Se estudió la evolución temporal de algunas características dinámicas y termodinámicas de la tropósfera desde tres días antes de la ocurrencia (t=-3) del evento frío o cálido hasta dos días (t=+2) después del mismo. El análisis se realizó a partir de las anomalías de las variables AG, t, HR y θae en los niveles estándares de presión y de algunas variables de superficie. Para ello se calcularon los promedios diarios de cada variable entre los días t= -3 y t=2 para ambos eventos, y luego se les restó los promedios estacionales de cada variable, obteniendo de este modo las anomalías. En particular, las anomalías de altura geopotencial fueron estandarizadas, debido a que las mismas difieren en un orden de magnitud entre 1000 y 100 hPa.

3. RESULTADOS

3.1. θae en los extremos de la distribución

Para el conjunto de inviernos comprendidos en el período 1959/1991 se identificaron los valores extremos del primer y último quintil de la distribución de θae en 850 hPa. en cada una de las estaciones.

La Tabla I muestra los límites de estos intervalos para las distintas estaciones. En ella puede observarse una disminución latitudinal de I y S, más marcada para este último. Esto se debe a que la circulación asociada a las masas de aire extremas cálidas en el centro y norte del país tendría su origen en la entrada de aire cálido y húmedo proveniente del noreste, en cambio las masas de aire extremas cálidas del sur del país estarían asociadas a la circulación de los oestes, masas de aire que difícilmente lleguen a valores de θae correspondientes a las del norte del país.

Tabla I: Valores mínimo, máximo, del primer quintil (I) y del último quintil (S) de las distribuciones de θae en 850 hPa. en invierno, expresados en ºK.

3.2. Variables en superficie en los extremos de la distribución

Para cada uno de los eventos (frío y cálido) en los intervalos (I) y (S) para invierno se calcularon los valores medios de las variables (p8, t8, e8, td8, t14, e14, tmed, tmax, tmin) en superficie.

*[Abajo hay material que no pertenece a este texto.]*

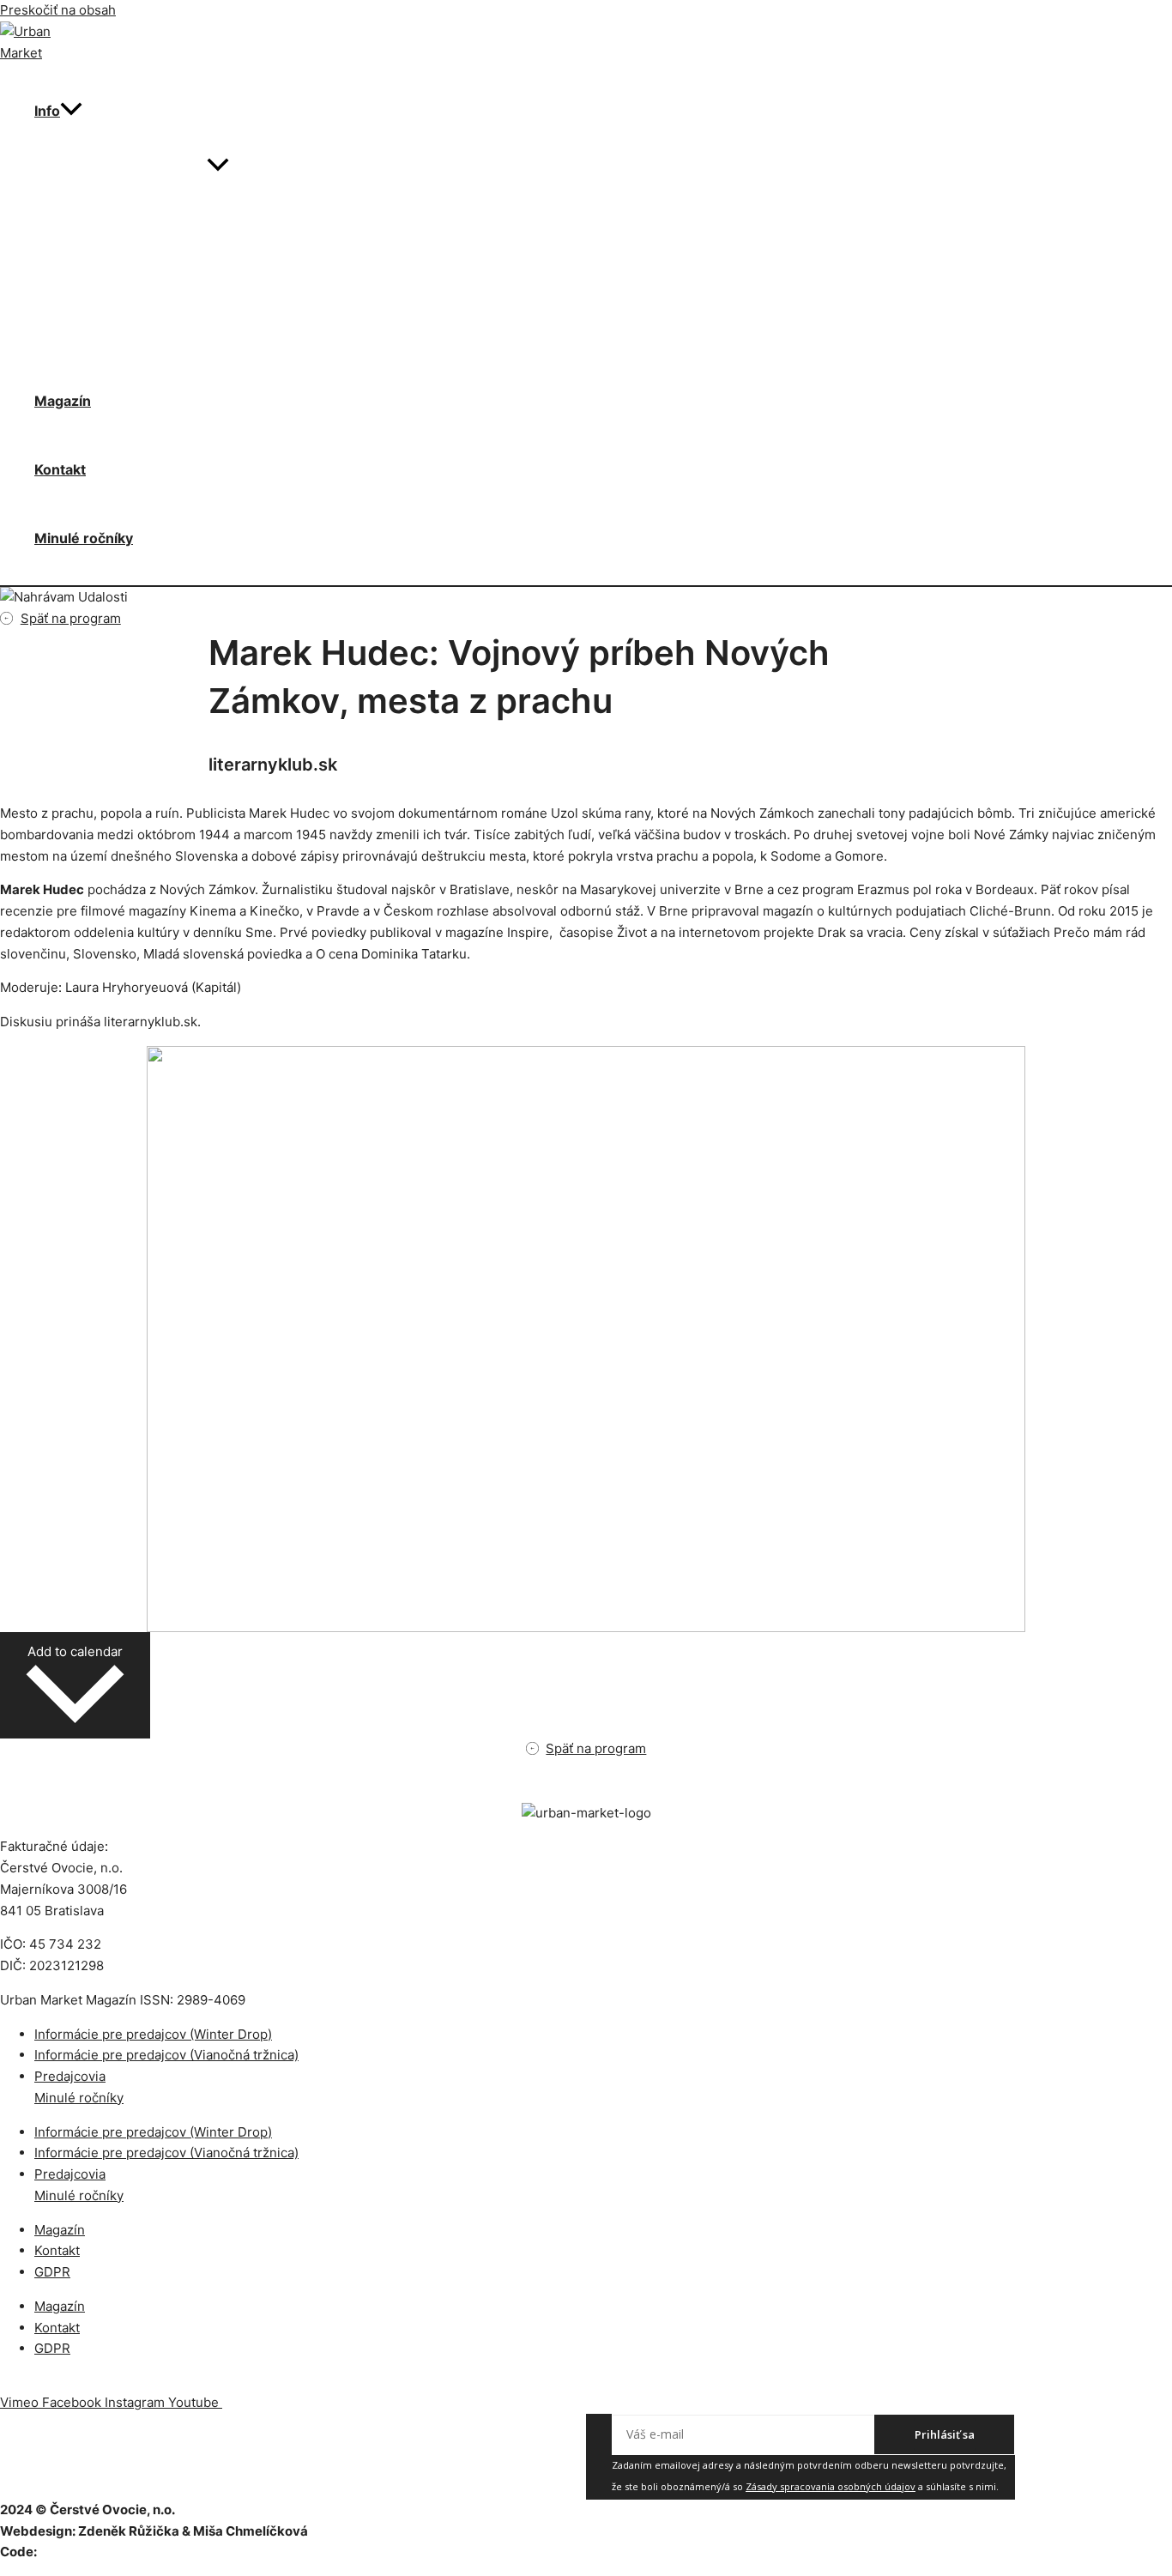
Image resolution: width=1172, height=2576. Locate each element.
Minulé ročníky (83, 538)
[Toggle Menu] (218, 165)
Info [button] (47, 110)
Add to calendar (75, 1651)
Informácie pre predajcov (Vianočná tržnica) (166, 2055)
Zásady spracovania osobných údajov (830, 2486)
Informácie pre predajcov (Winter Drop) (153, 2034)
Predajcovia (70, 2076)
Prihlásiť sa (945, 2434)
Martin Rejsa (78, 2551)
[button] (71, 110)
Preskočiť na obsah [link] (58, 10)
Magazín (62, 400)
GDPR (52, 2272)
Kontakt (60, 469)
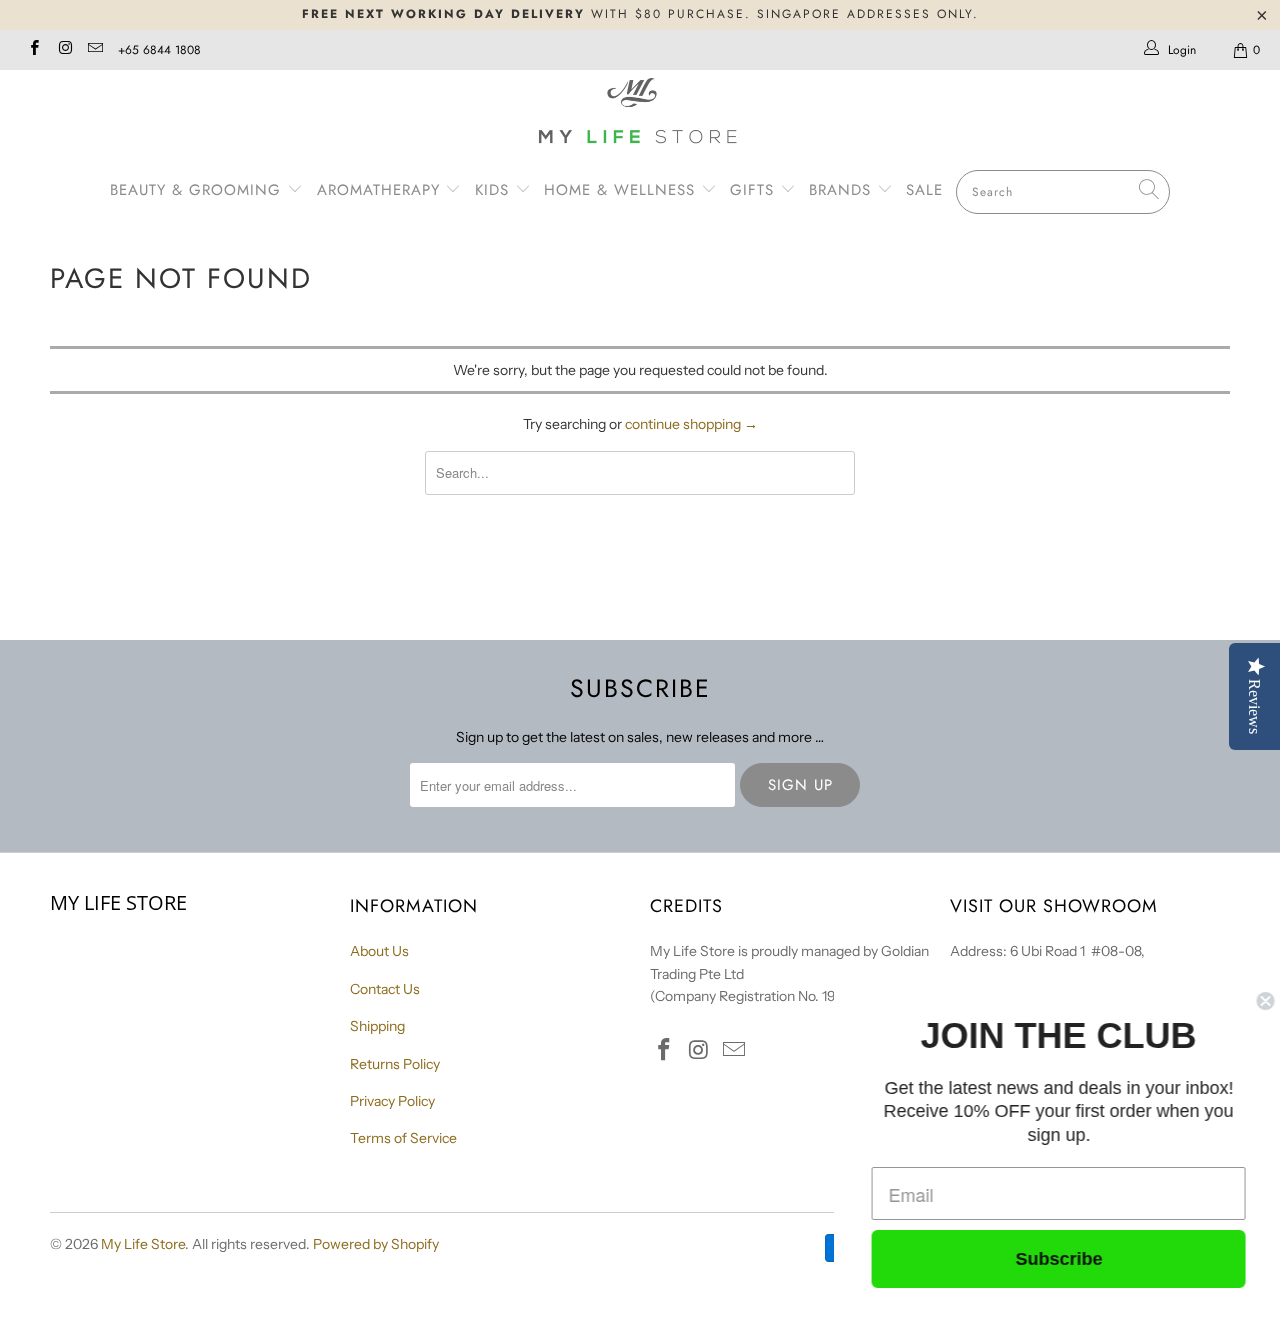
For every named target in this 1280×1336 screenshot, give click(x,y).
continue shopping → (691, 424)
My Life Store (143, 1244)
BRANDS (843, 190)
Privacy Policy (392, 1101)
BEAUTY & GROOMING (198, 190)
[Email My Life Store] (94, 49)
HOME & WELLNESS (622, 190)
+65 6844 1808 (159, 50)
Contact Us (385, 989)
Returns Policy (395, 1064)
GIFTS (752, 190)
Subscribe (1055, 1259)
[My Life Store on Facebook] (33, 49)
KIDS (495, 190)
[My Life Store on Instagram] (63, 49)
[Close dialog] (1262, 1001)
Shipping (377, 1026)
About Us (379, 951)
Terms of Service (403, 1138)
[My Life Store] (640, 113)
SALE (924, 190)
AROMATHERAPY (381, 190)
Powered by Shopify (376, 1244)
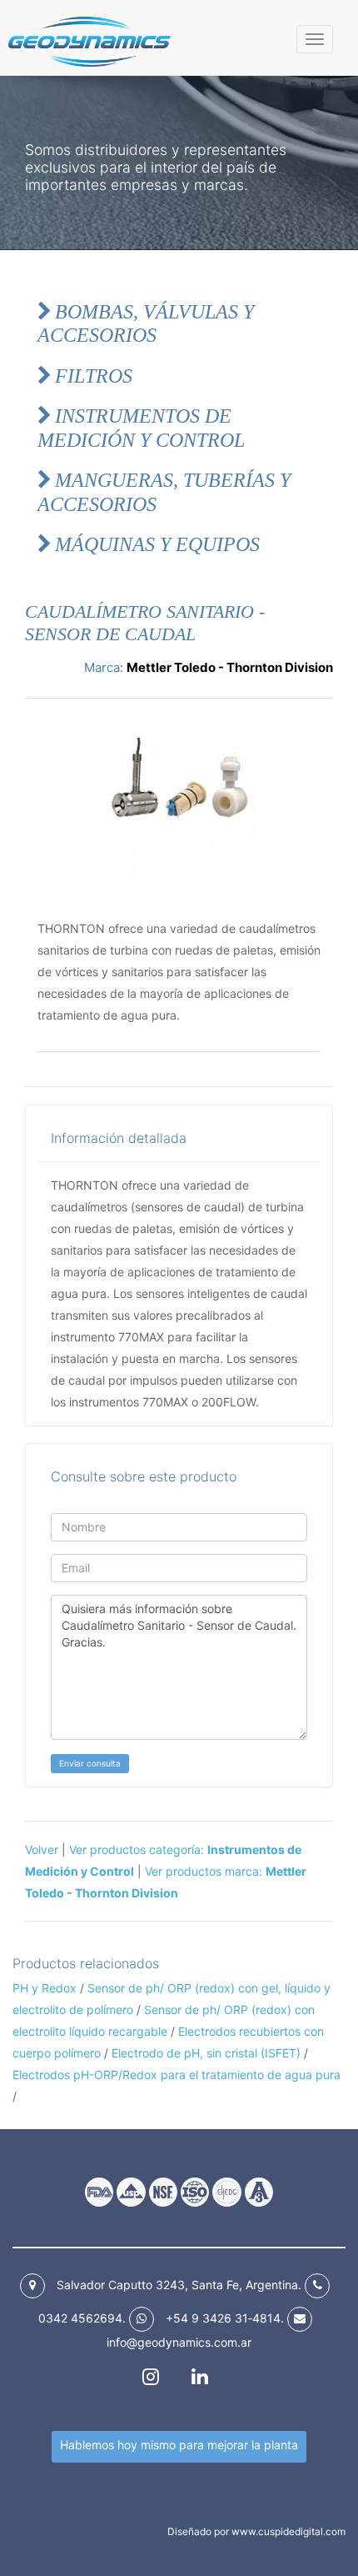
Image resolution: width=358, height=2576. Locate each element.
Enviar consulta (90, 1763)
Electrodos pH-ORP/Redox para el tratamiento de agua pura (176, 2074)
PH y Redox (44, 1988)
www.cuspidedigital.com (288, 2531)
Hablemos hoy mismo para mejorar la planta (179, 2445)
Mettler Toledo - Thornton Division (230, 667)
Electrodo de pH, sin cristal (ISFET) (208, 2053)
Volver (41, 1849)
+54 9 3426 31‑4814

La Tabla II muestra los valores así obtenidos y los valores medios totales correspondientes.

Tabla II: Valores medios de la hora 8 correspondientes a presión atmosférica (p8) temperatura (t8), tensión de vapor (e8) y punto de rocío (td8); los valores medios de la hora 14 de temperatura (t14) y tensión de vapor (e14); la temperatura media diaria (tmed), la temperatura máxima media diaria (tmáx) y temperatura mínima media diaria (tmín) correspondientes a eventos fríos (F) y cálidos (C), en invierno (I).

Se observa que los promedios de todas las variables correspondientes a los eventos fríos son menores a los valores medios estacionales climáticos de dichas variables. De igual modo los promedios de los eventos cálidos superan a los valores medios climáticos. Cabe destacarse que el comportamiento de p8 es inverso a lo explicado anteriormente. Además para cada variable de superficie los promedios correspondientes a eventos fríos y cálidos, difieren significativamente entre sí al 5%, al aplicar el test "t de Student de significancia de medias de muestras independientes con varianzas distintas" (Cappelletti 1972).

Se analizó el comportamiento de t8 asociada a la ocurrencia de masas de aire en los intervalos extremos definidos anteriormente mediante las funciones de distribución correspondientes. Esto dio como resultado que el 75% de los valores de t8 se ubicó dentro de los cuatro primeros deciles de las series estacionales para los eventos fríos, y dentro de los últimos cuatro deciles para los eventos cálidos en las tres estaciones analizadas. La FIGURA 1 muestra las distribuciones de frecuencias de t8 correspondiente a todos los inviernos analizados y a los eventos cálidos y fríos durante este mismo período del año.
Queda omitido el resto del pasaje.